Um 16.45 Uhr soll Benedikt XVI. eine Rede im Bundestag halten. Das Manuskript, so heißt es, habe das Kirchenoberhaupt komplett selbst verfasst, über den Inhalt ist noch nichts bekannt.

Im Vorfeld hatte es massiven Widerstand gegen die Rede gegeben. Etwa hundert Abgeordnete von Linken, SPD und Grünen haben angekündigt, die Rede von Benedikt zu boykottieren. Sie halten den Auftritt des Papstes im Parlament für unvereinbar mit der religiösen Neutralität des Staates, werten ihn gar als "Missbrauch des Parlaments".

Lücken im Saal soll es dennoch nicht geben: Die leeren Stühle sollen noch vor der Ankunft des Papstes mit Besuchern gefüllt werden.

+++ Protest auf der Straße +++

[15.30] Gegner der Papstvisite haben massive Proteste  angekündigt. Rund um den Bundestag sind die Sicherheitsvorkehrungen massiv erhöht.

Benedikt XVI. war um 10.16 Uhr mit einer Maschine der italienischen Fluggesellschaft Alitalia auf dem Flughafen Berlin-Tegel gelandet. Dort wurde er von Bundespräsident Christian Wulff, Kanzlerin Angela Merkel und Kirchenvertretern in Empfang genommen. Kurz darauf fuhren der Papst und sein Gefolge zum Schloss Bellevue, wo ihn Wulff offiziell begrüßte.

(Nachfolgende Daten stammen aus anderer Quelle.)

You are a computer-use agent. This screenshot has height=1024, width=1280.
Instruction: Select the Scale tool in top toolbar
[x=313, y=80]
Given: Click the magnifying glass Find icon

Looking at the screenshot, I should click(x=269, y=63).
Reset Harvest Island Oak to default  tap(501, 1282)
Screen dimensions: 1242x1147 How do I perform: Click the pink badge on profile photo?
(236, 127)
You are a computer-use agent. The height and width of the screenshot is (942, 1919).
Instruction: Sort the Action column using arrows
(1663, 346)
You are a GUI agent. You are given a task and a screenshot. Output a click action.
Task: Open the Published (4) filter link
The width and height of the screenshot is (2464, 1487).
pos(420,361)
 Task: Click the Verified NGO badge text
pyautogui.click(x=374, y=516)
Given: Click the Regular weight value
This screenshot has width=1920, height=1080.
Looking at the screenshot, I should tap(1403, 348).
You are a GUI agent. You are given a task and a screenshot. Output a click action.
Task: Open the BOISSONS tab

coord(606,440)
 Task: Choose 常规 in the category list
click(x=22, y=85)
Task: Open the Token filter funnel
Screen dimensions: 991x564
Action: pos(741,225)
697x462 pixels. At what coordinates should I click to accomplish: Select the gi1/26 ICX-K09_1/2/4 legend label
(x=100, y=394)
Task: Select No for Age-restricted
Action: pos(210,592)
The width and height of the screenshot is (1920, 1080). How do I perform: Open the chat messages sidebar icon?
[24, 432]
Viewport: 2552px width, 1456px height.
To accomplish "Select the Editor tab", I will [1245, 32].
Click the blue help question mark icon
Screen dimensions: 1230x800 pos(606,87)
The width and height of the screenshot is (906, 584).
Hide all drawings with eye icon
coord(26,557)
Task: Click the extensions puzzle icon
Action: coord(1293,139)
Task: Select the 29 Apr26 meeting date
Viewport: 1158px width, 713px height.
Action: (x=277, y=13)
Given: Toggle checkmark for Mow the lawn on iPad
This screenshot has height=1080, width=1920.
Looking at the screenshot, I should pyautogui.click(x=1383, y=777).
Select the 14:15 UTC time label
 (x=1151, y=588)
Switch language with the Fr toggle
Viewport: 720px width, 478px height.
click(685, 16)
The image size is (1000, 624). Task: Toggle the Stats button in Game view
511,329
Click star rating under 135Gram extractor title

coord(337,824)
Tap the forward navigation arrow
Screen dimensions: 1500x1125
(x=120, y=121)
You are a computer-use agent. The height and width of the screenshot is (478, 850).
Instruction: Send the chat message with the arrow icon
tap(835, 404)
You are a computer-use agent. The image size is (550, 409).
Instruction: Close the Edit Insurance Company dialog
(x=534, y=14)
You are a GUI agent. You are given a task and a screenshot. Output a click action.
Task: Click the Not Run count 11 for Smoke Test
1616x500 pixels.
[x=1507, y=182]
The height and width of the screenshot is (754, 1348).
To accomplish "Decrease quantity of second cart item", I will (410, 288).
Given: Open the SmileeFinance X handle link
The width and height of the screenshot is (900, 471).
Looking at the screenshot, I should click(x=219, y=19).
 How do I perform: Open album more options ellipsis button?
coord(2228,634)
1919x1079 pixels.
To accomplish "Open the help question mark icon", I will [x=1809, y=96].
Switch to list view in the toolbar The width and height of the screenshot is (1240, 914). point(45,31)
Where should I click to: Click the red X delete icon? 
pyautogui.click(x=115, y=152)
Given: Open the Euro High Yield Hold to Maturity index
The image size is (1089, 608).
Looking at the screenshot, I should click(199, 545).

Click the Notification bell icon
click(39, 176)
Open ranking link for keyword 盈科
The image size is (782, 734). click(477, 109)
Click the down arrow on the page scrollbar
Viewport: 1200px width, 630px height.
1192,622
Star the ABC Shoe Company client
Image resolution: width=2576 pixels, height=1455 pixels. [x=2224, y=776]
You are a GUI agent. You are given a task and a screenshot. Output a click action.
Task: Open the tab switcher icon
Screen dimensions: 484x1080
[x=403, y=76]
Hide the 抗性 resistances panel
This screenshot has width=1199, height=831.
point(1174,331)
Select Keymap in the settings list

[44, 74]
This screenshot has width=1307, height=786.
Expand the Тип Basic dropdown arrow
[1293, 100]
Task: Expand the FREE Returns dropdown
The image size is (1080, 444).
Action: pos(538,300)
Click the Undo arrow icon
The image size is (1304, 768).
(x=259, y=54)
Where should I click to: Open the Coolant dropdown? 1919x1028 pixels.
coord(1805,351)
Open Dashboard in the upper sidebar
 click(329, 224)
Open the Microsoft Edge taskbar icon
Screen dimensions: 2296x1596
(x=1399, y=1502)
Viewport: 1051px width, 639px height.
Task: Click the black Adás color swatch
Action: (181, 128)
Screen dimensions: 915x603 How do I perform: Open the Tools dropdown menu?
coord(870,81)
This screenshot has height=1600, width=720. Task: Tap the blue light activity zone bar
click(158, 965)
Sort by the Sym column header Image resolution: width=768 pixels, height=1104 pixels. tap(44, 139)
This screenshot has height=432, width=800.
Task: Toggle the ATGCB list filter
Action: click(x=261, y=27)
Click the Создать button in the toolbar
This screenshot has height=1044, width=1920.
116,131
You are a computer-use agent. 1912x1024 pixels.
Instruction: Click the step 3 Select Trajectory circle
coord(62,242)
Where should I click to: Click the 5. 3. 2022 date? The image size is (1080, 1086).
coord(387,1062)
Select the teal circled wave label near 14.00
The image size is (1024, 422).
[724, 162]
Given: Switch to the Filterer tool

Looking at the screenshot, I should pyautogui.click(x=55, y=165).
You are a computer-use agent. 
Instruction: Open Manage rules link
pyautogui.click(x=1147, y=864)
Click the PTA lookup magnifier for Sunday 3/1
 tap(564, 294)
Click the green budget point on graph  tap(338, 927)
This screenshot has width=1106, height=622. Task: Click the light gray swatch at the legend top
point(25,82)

Dort hatte sich der Papst auch zum ersten Mal öffentlich geäußert - und die zunehmende Gleichgültigkeit gegenüber der Religion beklagt. Die Religion sei eine der "Grundlagen für ein gelingendes Miteinander", so das Kirchenoberhaupt. Bei seinem Deutschlandbesuch wolle er in erster Linie Menschen begegnen und über Gott sprechen.